Listed Building – Grade II
- Designated: 22 October 1952
- Reference no.: 1362125

= Great House Barn =

Great House Barn is a 16th-century barn and Listed building in Rivington, Lancashire, England. Built as a tithe barn it is believed to be one of the oldest of its type in the county and is a Grade II listed building.

==History==
Built using cruck framing of oak, the original building is of, at the latest, 16th-century construction, but is likely to be older. Major changes were made to the building by Thomas Anderton, the owner in 1702. The west gable of the barn is dated 1702 but is possibly older and has the initials A TAR (Thomas, Alice, and Robert Anderton).

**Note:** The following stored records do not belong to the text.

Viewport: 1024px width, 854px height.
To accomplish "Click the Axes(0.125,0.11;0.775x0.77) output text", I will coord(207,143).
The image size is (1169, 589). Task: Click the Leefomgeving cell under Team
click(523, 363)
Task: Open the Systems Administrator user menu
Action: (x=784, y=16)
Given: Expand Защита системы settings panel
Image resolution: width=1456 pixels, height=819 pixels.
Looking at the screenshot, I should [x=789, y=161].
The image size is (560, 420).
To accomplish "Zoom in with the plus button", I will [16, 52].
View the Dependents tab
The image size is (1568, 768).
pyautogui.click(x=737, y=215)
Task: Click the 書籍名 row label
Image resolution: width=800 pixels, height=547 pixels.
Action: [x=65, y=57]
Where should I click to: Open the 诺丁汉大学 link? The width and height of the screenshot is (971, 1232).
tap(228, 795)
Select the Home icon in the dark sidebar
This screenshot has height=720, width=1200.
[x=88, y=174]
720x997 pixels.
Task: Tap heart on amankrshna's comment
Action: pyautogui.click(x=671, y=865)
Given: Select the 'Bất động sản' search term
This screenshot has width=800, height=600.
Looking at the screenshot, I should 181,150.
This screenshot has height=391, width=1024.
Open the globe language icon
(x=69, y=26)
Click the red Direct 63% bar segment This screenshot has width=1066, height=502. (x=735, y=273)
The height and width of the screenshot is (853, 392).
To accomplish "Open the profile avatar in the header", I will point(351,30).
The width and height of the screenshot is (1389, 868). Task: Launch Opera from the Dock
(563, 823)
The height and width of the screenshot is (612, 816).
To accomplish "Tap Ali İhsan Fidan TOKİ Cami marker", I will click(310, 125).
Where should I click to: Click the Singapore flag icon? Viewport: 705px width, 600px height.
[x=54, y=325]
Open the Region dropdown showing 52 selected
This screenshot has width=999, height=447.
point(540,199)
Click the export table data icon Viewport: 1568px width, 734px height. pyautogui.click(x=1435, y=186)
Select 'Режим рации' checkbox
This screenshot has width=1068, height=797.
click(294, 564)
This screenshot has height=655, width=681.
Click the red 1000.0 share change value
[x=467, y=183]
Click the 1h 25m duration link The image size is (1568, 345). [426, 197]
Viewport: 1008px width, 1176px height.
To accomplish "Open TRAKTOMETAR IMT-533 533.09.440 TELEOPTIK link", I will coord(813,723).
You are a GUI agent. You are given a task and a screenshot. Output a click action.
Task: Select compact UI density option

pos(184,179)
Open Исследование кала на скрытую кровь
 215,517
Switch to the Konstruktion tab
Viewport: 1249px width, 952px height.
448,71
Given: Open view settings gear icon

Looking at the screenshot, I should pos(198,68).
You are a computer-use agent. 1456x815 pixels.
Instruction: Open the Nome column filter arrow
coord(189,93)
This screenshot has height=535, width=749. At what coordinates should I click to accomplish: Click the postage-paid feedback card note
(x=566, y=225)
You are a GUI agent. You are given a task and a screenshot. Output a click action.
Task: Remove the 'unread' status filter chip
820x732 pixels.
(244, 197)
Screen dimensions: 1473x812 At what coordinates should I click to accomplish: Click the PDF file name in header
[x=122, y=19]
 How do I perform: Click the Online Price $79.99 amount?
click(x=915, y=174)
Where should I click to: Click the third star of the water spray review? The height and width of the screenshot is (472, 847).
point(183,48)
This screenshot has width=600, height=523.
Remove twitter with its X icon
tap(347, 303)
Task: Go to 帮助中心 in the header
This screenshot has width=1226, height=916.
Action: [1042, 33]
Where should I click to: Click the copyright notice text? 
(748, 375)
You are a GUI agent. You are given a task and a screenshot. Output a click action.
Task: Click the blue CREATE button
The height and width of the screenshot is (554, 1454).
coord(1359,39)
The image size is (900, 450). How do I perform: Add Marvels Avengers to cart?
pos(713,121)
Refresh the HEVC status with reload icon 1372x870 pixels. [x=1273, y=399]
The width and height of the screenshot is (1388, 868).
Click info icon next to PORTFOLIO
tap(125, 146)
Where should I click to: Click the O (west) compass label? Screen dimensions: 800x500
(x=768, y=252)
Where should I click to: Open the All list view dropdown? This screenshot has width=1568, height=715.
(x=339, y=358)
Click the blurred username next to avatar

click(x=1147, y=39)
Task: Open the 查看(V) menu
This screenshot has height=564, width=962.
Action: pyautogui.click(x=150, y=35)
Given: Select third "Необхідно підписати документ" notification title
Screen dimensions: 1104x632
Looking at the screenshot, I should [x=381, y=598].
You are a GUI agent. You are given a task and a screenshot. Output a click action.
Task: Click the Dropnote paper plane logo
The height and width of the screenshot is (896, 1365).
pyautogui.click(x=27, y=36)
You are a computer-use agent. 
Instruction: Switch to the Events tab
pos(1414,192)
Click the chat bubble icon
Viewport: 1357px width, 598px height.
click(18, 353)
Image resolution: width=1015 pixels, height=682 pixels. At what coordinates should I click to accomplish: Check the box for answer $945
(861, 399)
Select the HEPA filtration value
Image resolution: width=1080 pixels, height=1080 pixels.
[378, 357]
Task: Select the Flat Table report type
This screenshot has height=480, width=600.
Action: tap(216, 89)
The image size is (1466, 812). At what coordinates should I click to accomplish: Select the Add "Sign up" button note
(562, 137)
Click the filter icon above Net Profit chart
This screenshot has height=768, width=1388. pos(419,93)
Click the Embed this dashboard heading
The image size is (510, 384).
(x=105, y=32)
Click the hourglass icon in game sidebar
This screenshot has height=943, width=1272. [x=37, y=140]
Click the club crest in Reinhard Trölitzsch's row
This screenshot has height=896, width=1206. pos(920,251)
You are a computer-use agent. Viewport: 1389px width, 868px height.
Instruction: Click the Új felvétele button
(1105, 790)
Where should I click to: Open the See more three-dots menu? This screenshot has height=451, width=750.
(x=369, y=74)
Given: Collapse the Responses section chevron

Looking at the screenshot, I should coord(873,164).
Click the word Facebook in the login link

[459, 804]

By the early 20th century the Rivington Hall, farm and barns were owned by Lord Leverhulme and on his instructions the architect Jonathan Simpson made further substantial alterations to the barn. Architecturally, the barn is as Leverhulme had it restored, with the cruck beams infilled with sandstone block walls and a slate roof. The Tudor-style timber-framed porch and mullion windows are 20th-century additions

During the Second World War the barn was used by the Ministry of Agriculture, Fisheries and Food as a food storage depot.

The barn is owned by Salmons and is a cafe and forms part of an information centre about the Leverhulme estate.